> [Passage to read]:
_____

Monday, February 14, 2005

Poets?

I've come to the very tentative conclusion that in order to write poetry, you absolutely must believe in some form of higher power. You must believe that the words you record or stay up into the night chanting have some significance beyond passing that very night, or tickling certain areas of your brain in lieu of human contact. The lovely poetic imagination is something that sustains, but if there is no higher power, it can have no more comfort to the individual than a hand placed on the shoulder tenderly (and uselessly) in the face of frightening circumstances. The suffering in poetry is kept a level above real suffering; even the grittiest poetry I've read romanticizes self-destruction or the event in question as something inherently beyond. You know: the trampled whore is a holy symbol of innocence lost, the drunk reeling in the gutter a spiritual seeker--a Buddha in his own right, and so on. If a realist brand of poetry ever chose to disregard that implicit Deism, or Pantheism, or whatever, it would become indistinguishable from journalism. I struggle with that on my pseudo-intellectual high horse, but if we just open up the neocortex and look under at the limbic system, there is no paradox at all. The unbeliever and egoist can enjoy the poetry and feel the music without interference from the Chaos Within.

Art will save the world. That is an intuitive claim. All forms of art push is in the direction of the more humane, whether gently or shockingly. And it will not do so by reason; reason will do the real work of saving the world, but without an emotional input--without the quiet intensity of a musical piece, or a funeral hymn, or an installation art piece, or a paly mocking the powerful--mediated by art, our science will turn entirely to weapons and money and shameless careerism withour concern for what is too far. Art is ritual in more acceptable form; since we can't abide religion (or choose exactly which one), we'll settle for the broad artistic approach. Maybe art will not save the world, but it must try.

_____

> [Recorded information]:
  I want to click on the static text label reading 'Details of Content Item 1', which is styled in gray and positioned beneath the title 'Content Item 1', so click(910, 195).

_____

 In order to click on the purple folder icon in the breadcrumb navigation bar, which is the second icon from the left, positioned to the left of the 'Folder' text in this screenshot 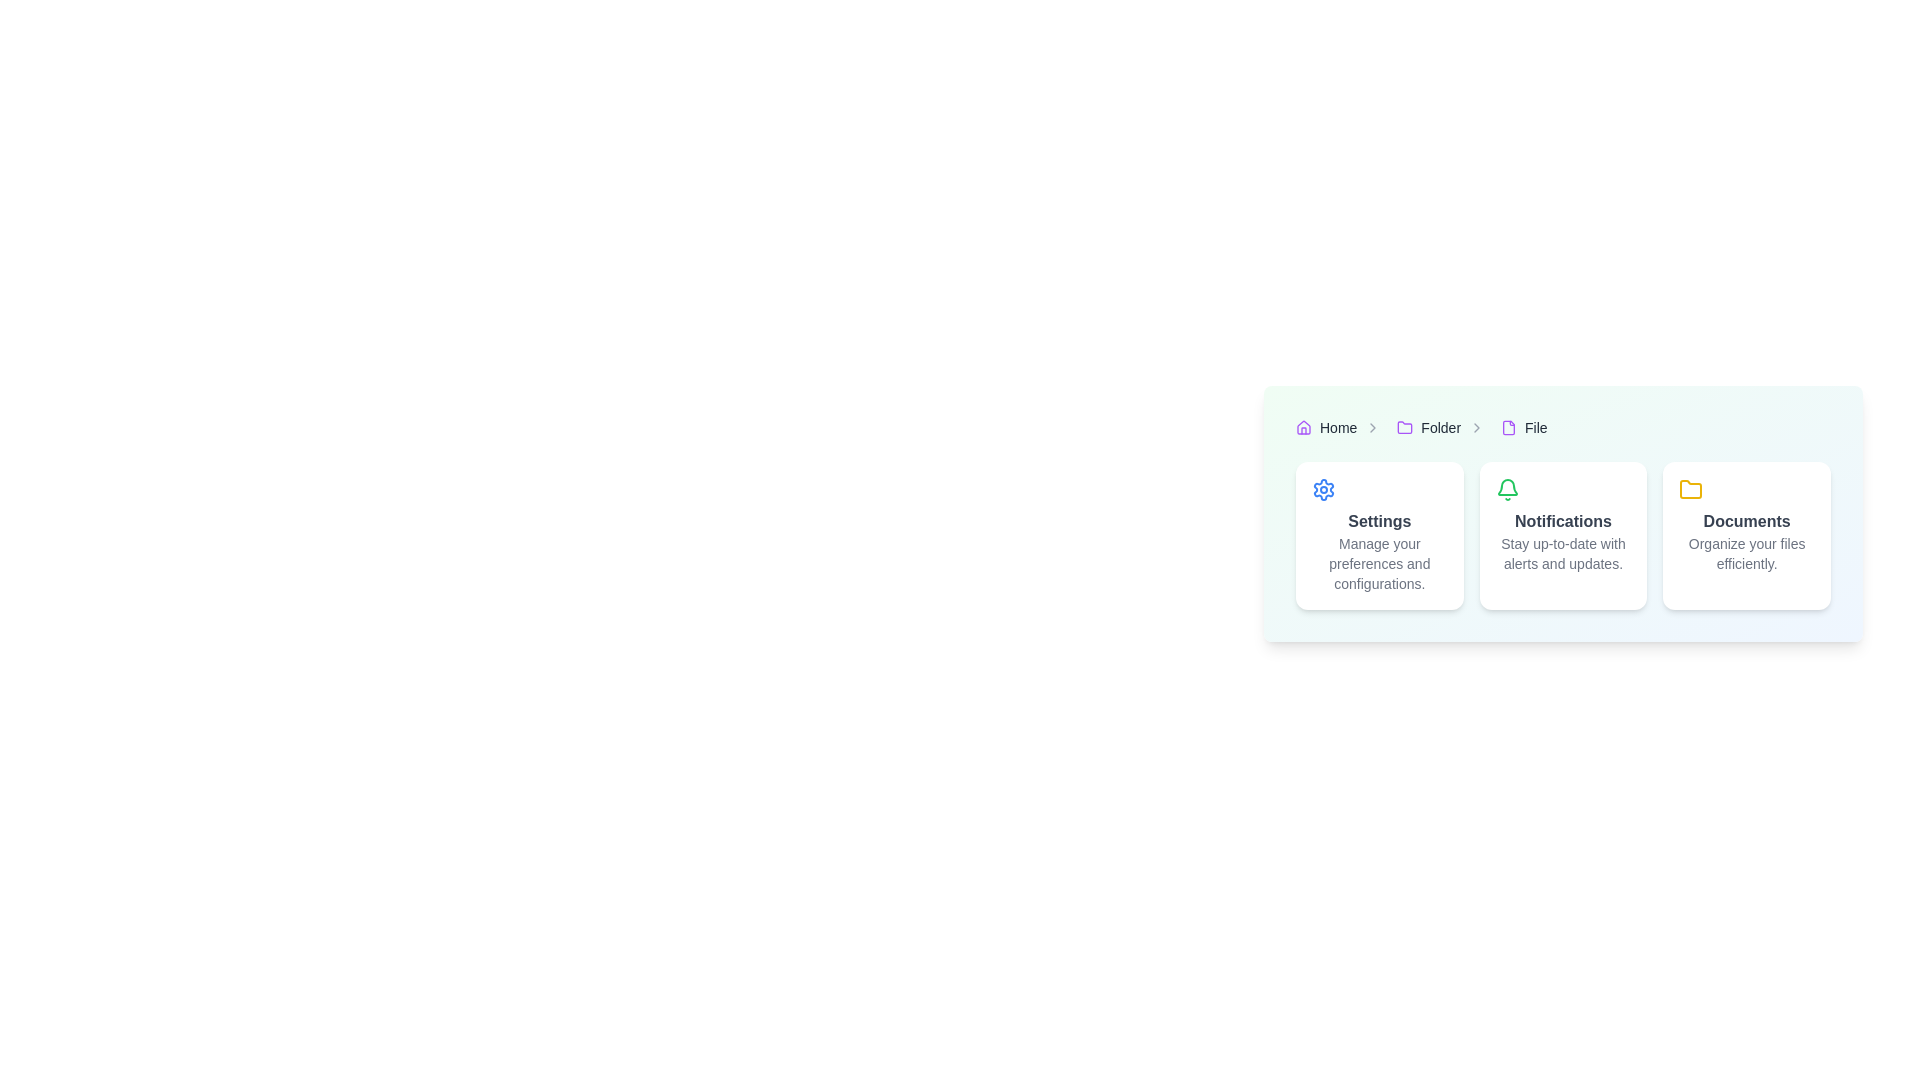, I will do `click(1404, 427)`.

_____

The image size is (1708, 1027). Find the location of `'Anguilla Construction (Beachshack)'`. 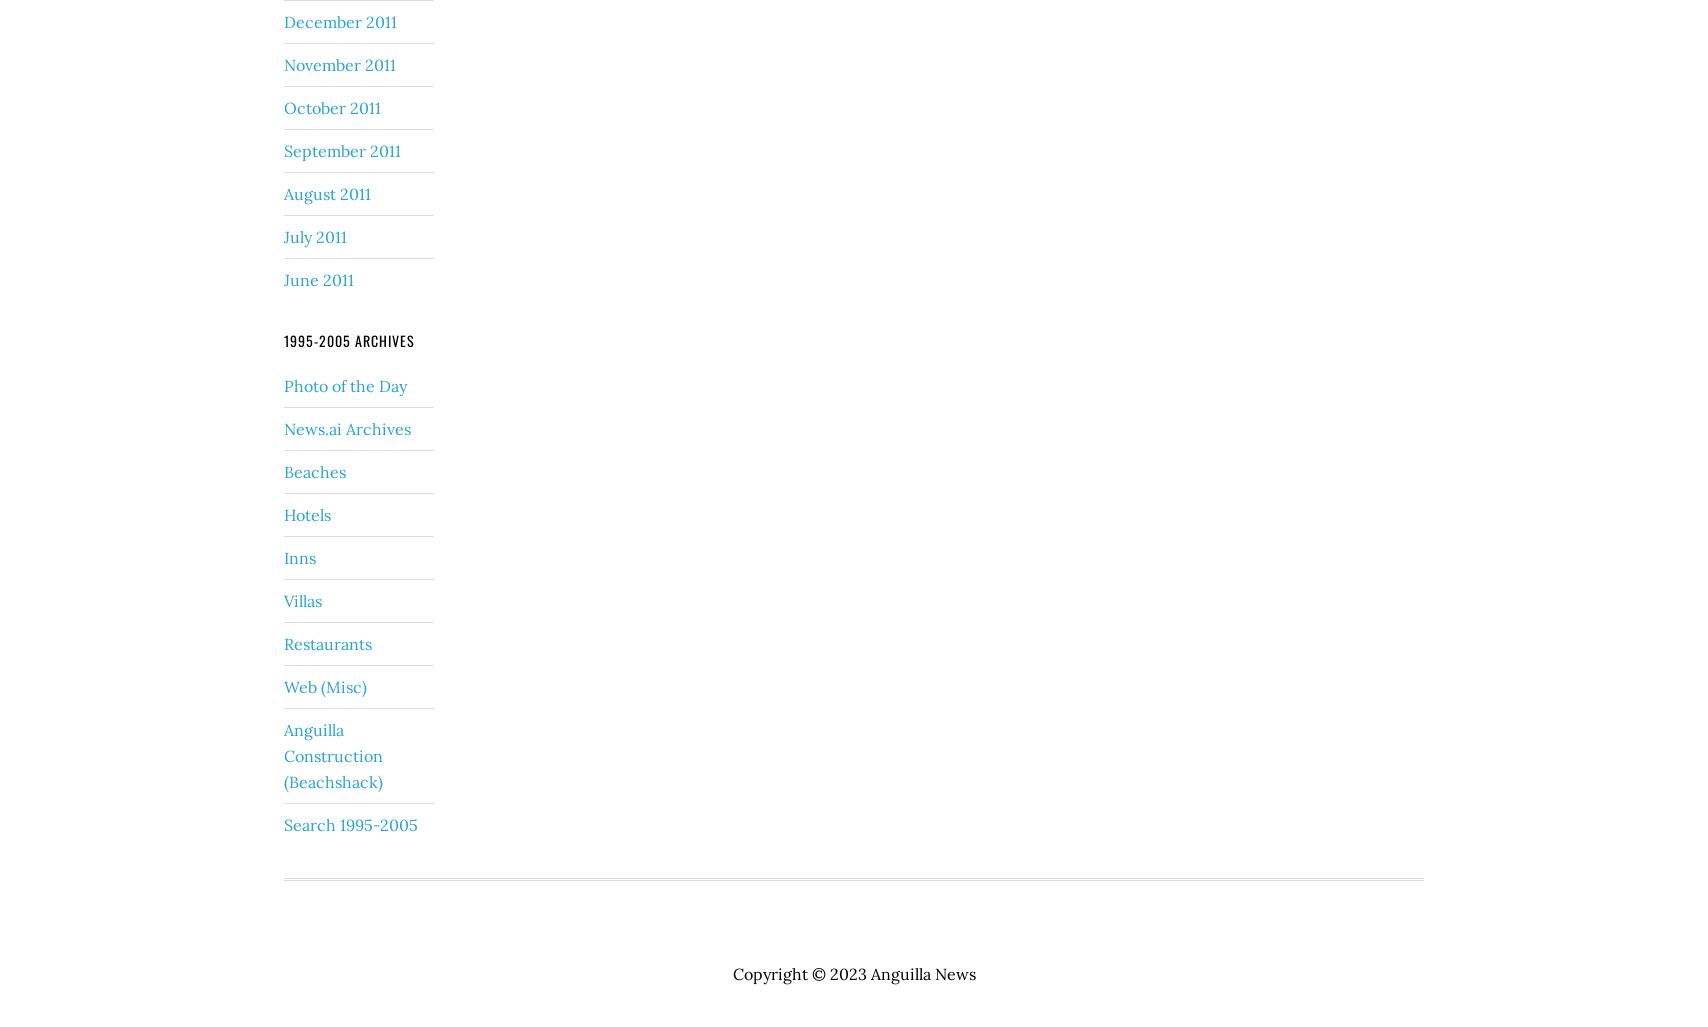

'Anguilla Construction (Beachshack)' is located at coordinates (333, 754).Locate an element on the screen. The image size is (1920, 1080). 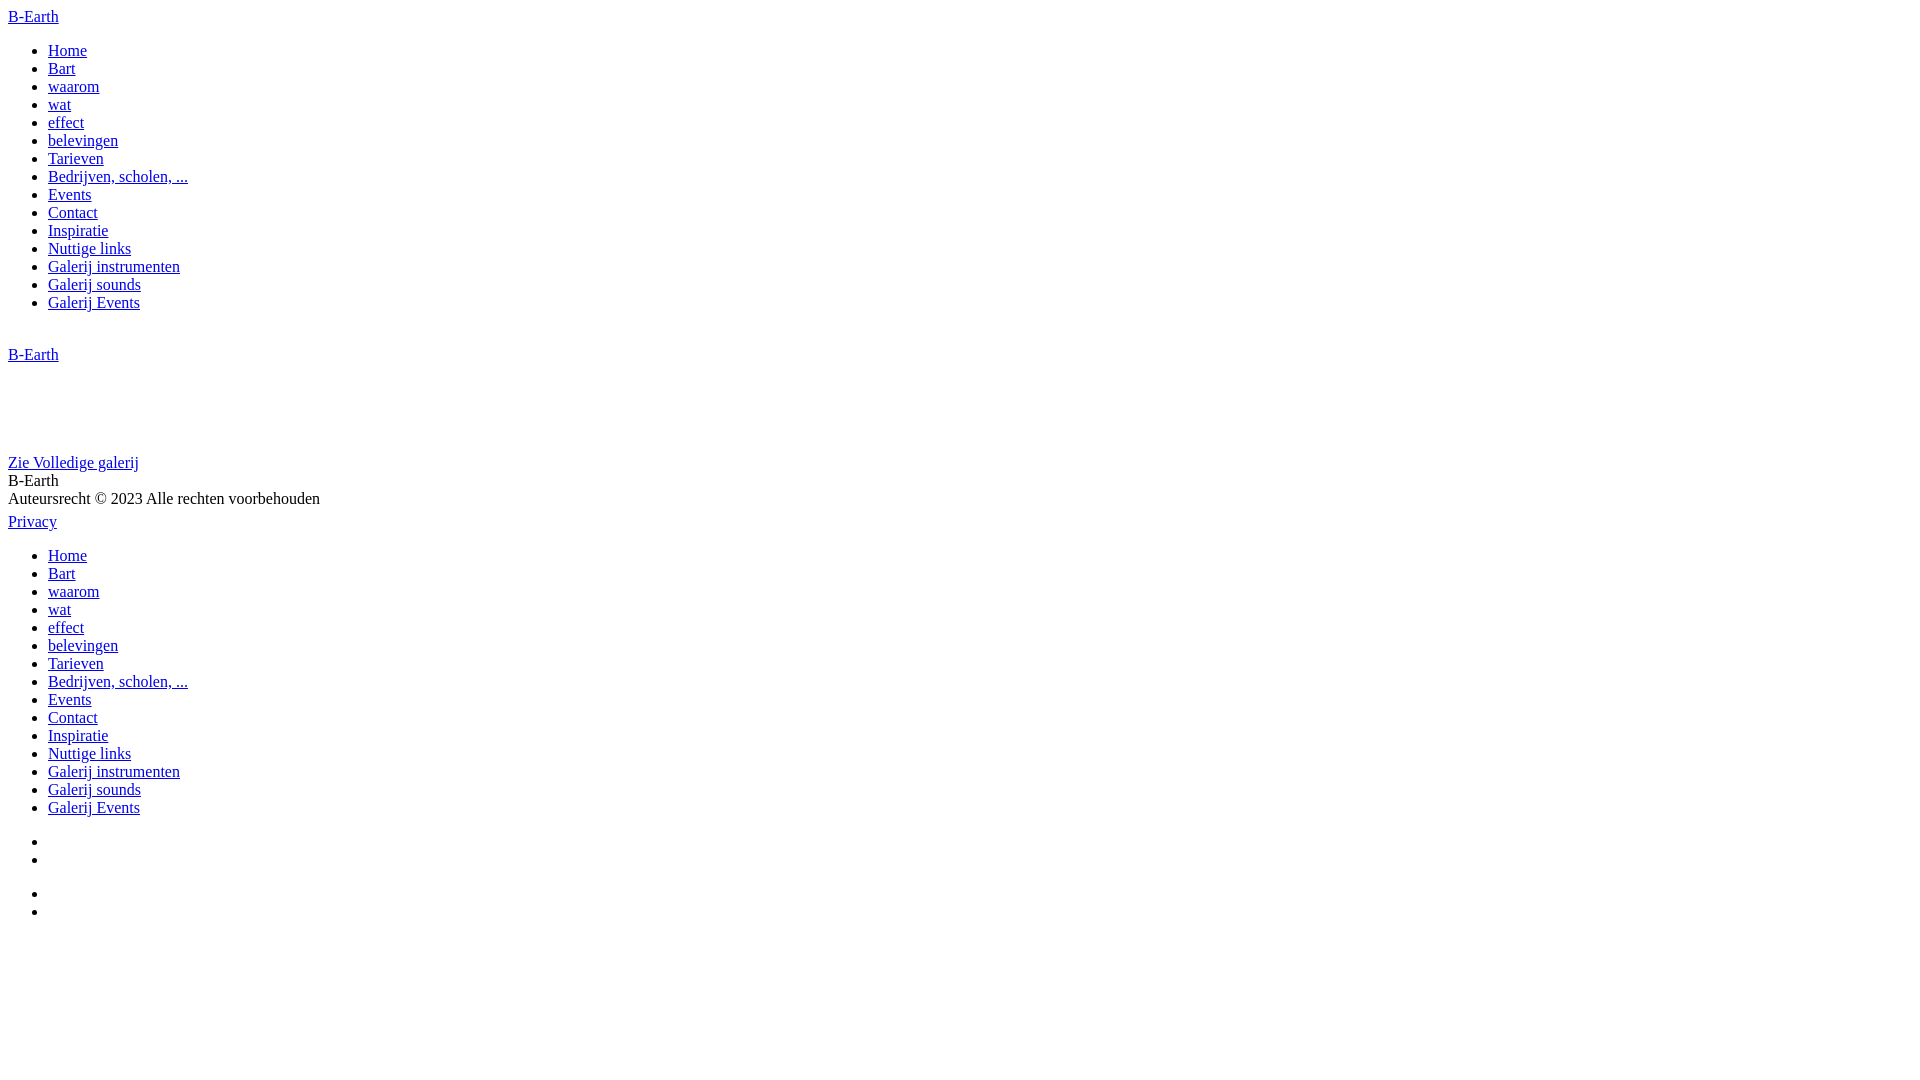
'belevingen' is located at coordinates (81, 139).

_____

> [Set of tasks]:
[1] In the post on poetry and art, why does the writer say art is still needed when reason will do the real work of saving the world? Answer in one to three sentences.
[2] Answer these questions about the post on poetry and art.
(a) On what date was the post written?
(b) What two figures does the writer give as examples of gritty poetry romanticizing its subjects?
(c) Art is described as what, in more acceptable form?
[3] Continue the post on poetry and art from its last sentence.

> [Set of answers]:
[1] Without the emotional input that art provides, such as a musical piece, a funeral hymn, or a play mocking the powerful, science would turn entirely to weapons, money, and shameless careerism with no concern for what is too far. Art pushes us toward the more humane in a way reason alone does not.

[2]
(a) Monday, February 14, 2005.
(b) The trampled whore, treated as a holy symbol of innocence lost, and the drunk reeling in the gutter, treated as a spiritual seeker.
(c) Ritual.

[3]
Quote from a seven-year-old: "Love is when you tell a guy you like his shirt, and then he wears it every day."

8 Comments:

Anonymous Anonymous said...

hey alex, i dug that last quote there. my dad, the violin maker, often has to play weddings to get extra cash, and this summer he did one for a grade 3 teacher. some of the wedding party went to her classroom and got all the kids to tell them their advice for the happy couple.. anyway, they came up with stuff like "give them the bigger cookie" "even if you don't like hot dogs, you should just eat them sometimes" "sleep in the same bed" "don't marry anyone else" and "say yes a lot".

swig

7:06 PM  
Blogger A. D. said...

Heh. "Even if you don't like hot dogs, you should just eat them sometimes". That pretty much sums up all of life.

Those kids are smarter than us. But then somewhere along the line they become comparable to us. How did that happen?

9:27 PM  
Anonymous Anonymous said...

are you really 19?!

12:31 AM  
Blogger A. D. said...

Yeah. 19. At least for a few more days.